In the world of probation violations, people try to advance all kind of stupid defenses that don’t fly. Probably the most famous is what some Judges call the “NyQuil defense,” a tired and losing attempt to explain away a failed alcohol test of some sort. In this article, I want to explain how a stupid defense can make things worse, and how a lawyer who doesn’t have the experience and confidence to call BS when he or she sees it actually makes things worse for the client, and not better.
Let’s start with the lawyers. There are too many of them so hungry for cases that they compete with each other by cutting prices down to the bone, and, for fear of losing a potential customer, will simply nod and agree with everything a potential client says. A good lawyer should be upfront and explain that a stupid idea won’t fly, not just take someone’s money and try it anyway. More than anything else, that’s the sign of a lawyer desperate for work. Remember, too, that every Judge out there has already heard every excuse in the book 10 times over, and won’t be easily fooled.

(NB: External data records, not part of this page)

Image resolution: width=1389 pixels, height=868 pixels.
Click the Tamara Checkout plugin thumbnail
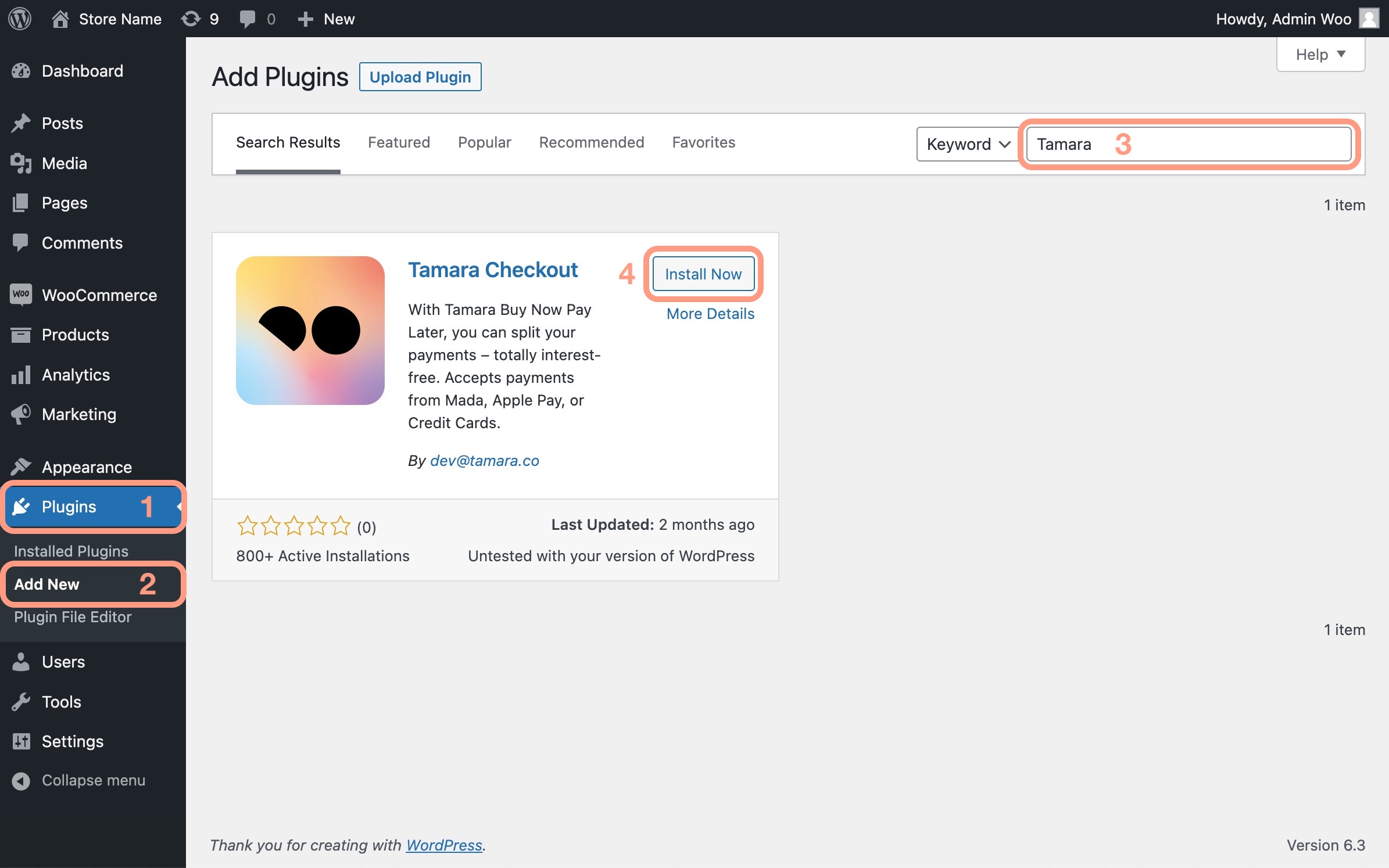pyautogui.click(x=310, y=330)
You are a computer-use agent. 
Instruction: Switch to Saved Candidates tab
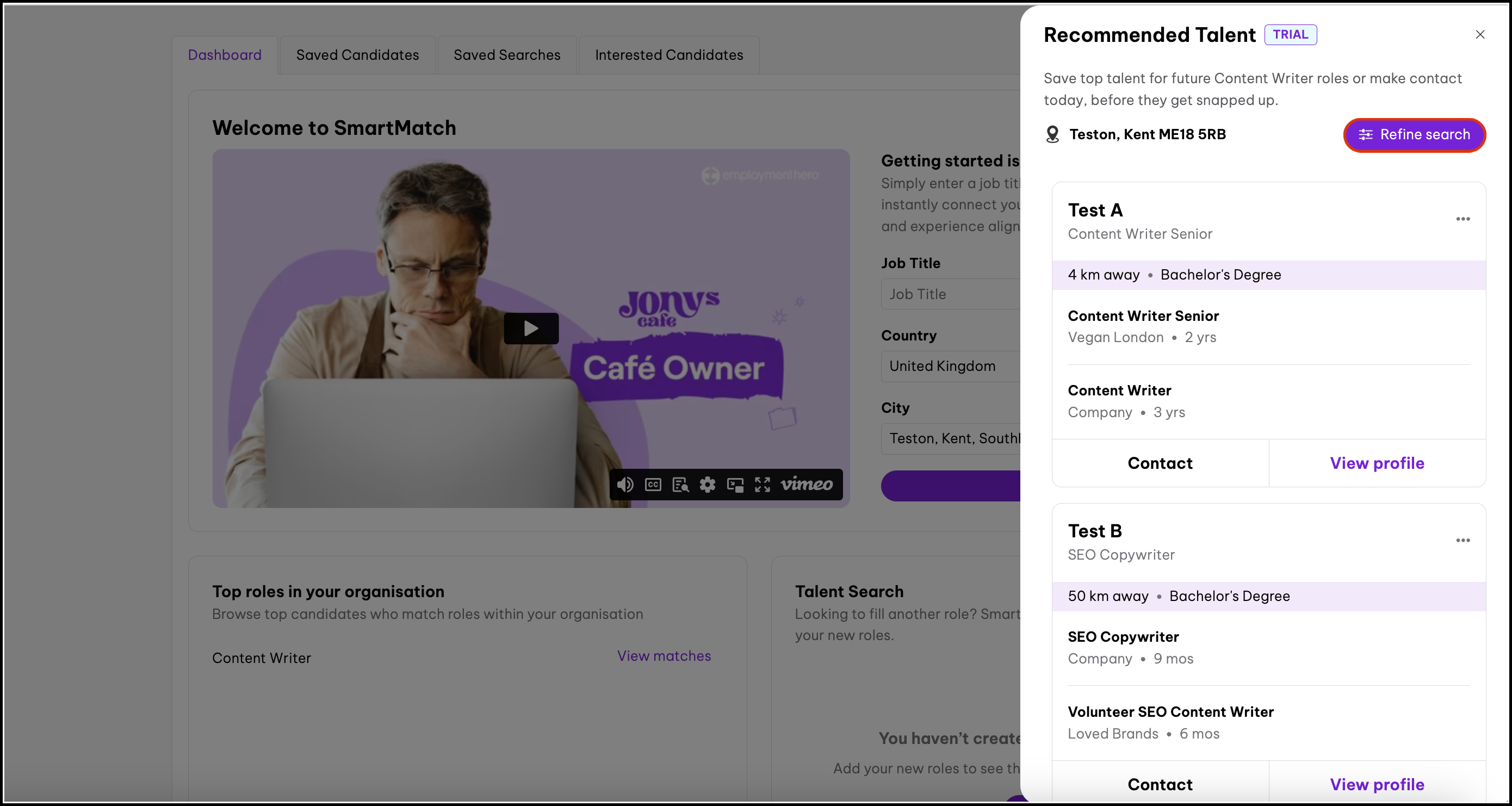tap(357, 55)
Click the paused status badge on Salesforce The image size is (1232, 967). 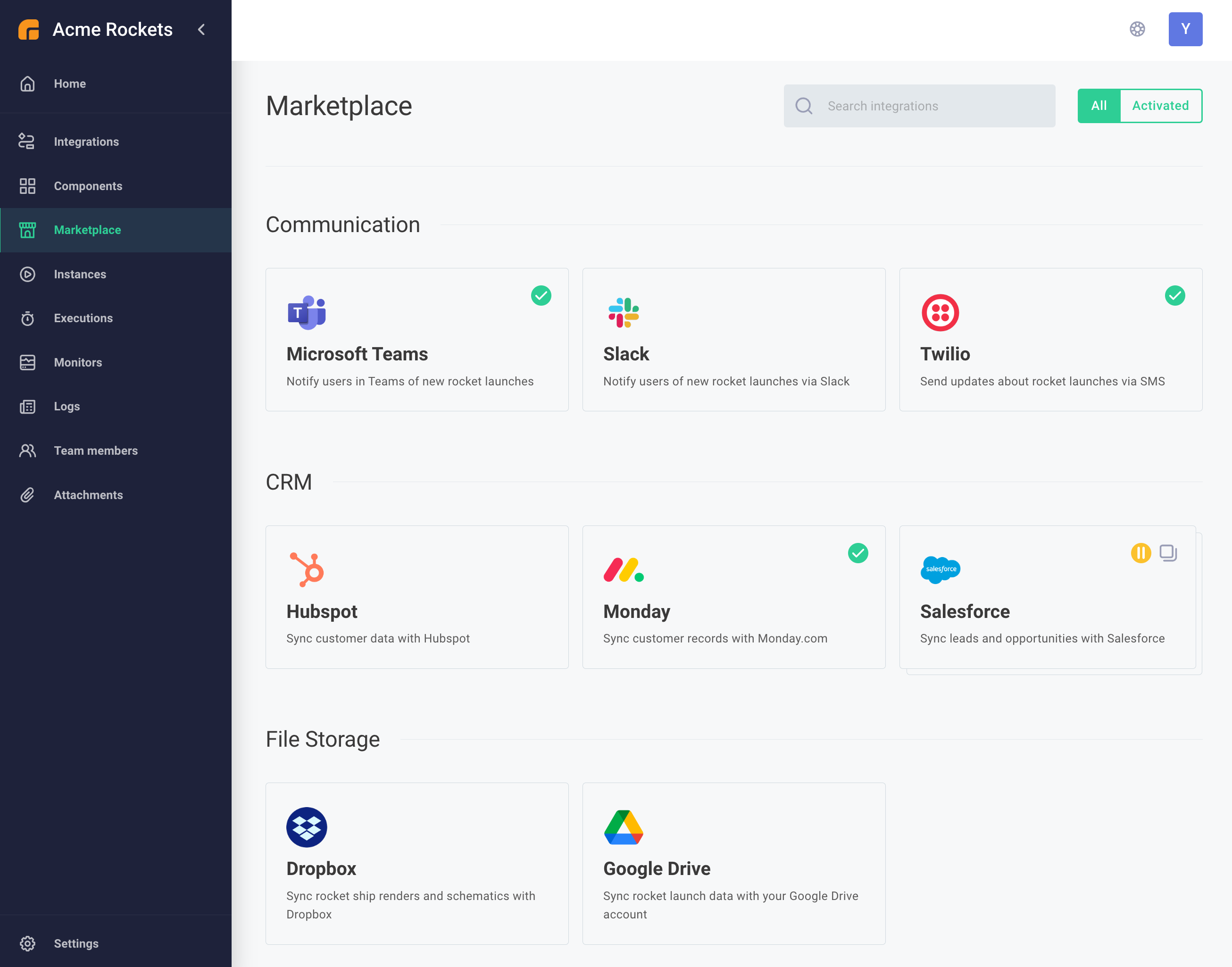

This is why the “NyQuil defense” is so famous; it would take a lot (as in multiple bottles) of that stuff to fail most breath or urine tests used by the courts. When used as directed, or even used in double-doses, a person taking cold medicine will NOT fail either a breath or EtG urine test, or will at least only produce a result that shows minimal ingestion. There is an obvious difference between test results produced by the beverage consumption of alcohol and that produced by using cold medicine, even if a person “swigs” it. Every Judge knows this, as does any good lawyer. Thus, as an excuse for a positive test result, it won’t work.